La pose de tuyaux, de brumisateurs et de gicleurs, notamment sur les cheminements des engins de chantier qui soulèvent énormément de poussières, n’a pas pu être réalisée en raison de l’impossibilité de trouver les fenêtres météo nécessaires aux travaux, plaide l’industriel. Dans un arrêté de mise en demeure, le préfet des Bouches-du-Rhône va, dans les tout prochains jours, le rappeler à des obligations fixées dès juin 2016. « Il y a clairement un retard dans la mise en œuvre des prescriptions, notamment pour l’encroûtage et l’arrosage préventif, explique Maxime Ahrweiller, secrétaire générale adjointe de la préfecture. La mise en demeure donnera un délai très court pour se mettre en conformité. »

◆ **DONNÉES D'ENTRÉE**:
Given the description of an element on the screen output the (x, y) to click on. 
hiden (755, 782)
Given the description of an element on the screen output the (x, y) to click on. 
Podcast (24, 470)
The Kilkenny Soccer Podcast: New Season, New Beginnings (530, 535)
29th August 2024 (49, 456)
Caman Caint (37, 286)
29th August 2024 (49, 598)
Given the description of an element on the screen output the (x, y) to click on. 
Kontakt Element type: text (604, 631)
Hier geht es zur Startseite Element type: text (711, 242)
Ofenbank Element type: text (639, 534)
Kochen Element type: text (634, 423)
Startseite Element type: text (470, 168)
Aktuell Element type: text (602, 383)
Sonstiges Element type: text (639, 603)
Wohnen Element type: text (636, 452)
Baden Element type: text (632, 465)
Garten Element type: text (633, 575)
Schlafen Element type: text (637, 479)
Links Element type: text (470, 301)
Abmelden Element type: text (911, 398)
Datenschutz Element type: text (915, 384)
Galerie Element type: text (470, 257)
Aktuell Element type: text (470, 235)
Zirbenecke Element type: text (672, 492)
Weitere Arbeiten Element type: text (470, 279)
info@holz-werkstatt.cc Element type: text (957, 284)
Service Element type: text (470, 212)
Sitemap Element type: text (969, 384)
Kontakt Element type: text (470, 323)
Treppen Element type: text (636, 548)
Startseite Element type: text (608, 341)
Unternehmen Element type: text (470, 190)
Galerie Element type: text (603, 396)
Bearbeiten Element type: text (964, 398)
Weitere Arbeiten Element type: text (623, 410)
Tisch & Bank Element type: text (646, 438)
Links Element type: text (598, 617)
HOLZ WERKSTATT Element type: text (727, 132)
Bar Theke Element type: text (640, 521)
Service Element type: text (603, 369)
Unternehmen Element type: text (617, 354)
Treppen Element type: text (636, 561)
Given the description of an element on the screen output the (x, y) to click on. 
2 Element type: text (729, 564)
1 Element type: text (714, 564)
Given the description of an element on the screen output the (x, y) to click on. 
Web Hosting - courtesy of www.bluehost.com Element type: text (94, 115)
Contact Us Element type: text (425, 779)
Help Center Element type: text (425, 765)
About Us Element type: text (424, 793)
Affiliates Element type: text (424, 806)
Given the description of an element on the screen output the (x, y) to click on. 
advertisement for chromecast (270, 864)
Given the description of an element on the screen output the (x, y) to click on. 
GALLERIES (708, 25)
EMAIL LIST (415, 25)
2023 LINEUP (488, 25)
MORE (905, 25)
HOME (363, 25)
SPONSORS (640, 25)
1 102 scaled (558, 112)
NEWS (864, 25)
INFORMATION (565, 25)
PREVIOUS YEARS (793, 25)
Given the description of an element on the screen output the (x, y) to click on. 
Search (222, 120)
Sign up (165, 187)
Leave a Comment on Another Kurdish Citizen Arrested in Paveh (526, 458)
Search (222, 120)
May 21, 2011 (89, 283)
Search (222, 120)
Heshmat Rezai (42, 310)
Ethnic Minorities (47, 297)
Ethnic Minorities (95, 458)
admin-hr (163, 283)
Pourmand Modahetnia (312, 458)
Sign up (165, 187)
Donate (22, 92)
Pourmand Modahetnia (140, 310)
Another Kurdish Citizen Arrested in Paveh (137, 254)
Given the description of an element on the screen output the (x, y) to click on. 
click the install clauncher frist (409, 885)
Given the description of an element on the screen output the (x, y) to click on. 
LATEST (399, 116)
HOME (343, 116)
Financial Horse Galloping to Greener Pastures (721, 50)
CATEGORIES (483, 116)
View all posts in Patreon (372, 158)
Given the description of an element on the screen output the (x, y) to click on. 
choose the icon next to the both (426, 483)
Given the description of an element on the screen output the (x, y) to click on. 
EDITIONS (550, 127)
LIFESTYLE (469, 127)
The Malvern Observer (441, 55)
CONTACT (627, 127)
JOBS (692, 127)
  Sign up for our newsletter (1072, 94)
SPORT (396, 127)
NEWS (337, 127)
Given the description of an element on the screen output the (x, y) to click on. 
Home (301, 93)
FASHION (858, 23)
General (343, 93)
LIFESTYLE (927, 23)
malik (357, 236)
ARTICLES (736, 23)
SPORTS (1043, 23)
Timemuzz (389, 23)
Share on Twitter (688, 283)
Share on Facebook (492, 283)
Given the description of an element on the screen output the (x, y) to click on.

◆ **EXERCICES**:
1/ Répondez aux questions suivantes à partir de l'extrait sur les poussières du chantier.
(a) Selon l'industriel, pour quelle raison la pose de tuyaux, de brumisateurs et de gicleurs n'a-t-elle pas pu être réalisée ?
(b) Depuis quelle date les obligations rappelées par le préfet sont-elles fixées ?
(c) Quelle fonction Maxime Ahrweiller occupe-t-elle ?
2/ Reprenez l'extrait sur les poussières du chantier à la suite de sa dernière phrase.
Les données ci-dessus forment un ensemble distinct de l'extrait sur les poussières du chantier.

◆ **VOS RÉPONSES**:
1/
(a) En raison de l'impossibilité de trouver les fenêtres météo nécessaires aux travaux.
(b) Depuis juin 2016.
(c) Elle est secrétaire générale adjointe de la préfecture.

2/
Dans la plainte dont Le Monde a eu connaissance, les opposants énumèrent les dépassements de taux de métaux autorisés dans les rejets liquides en mer, les envols de poussières, la pollution d’une source d’eau… « Alteo Gardanne viole régulièrement les prescriptions imposées par les arrêtés préfectoraux et son obligation générale de sécurité », estime Me Hélène Bras, défenseure des opposants. Selon ces derniers, l’industriel a « conscience de la mise en danger de la vie d’autrui ». Eric Duchenne martèle que ces déchets et les poussières ne sont « ni dangereux ni toxiques. Sinon, nous aurions des maladies professionnelles à l’usine ».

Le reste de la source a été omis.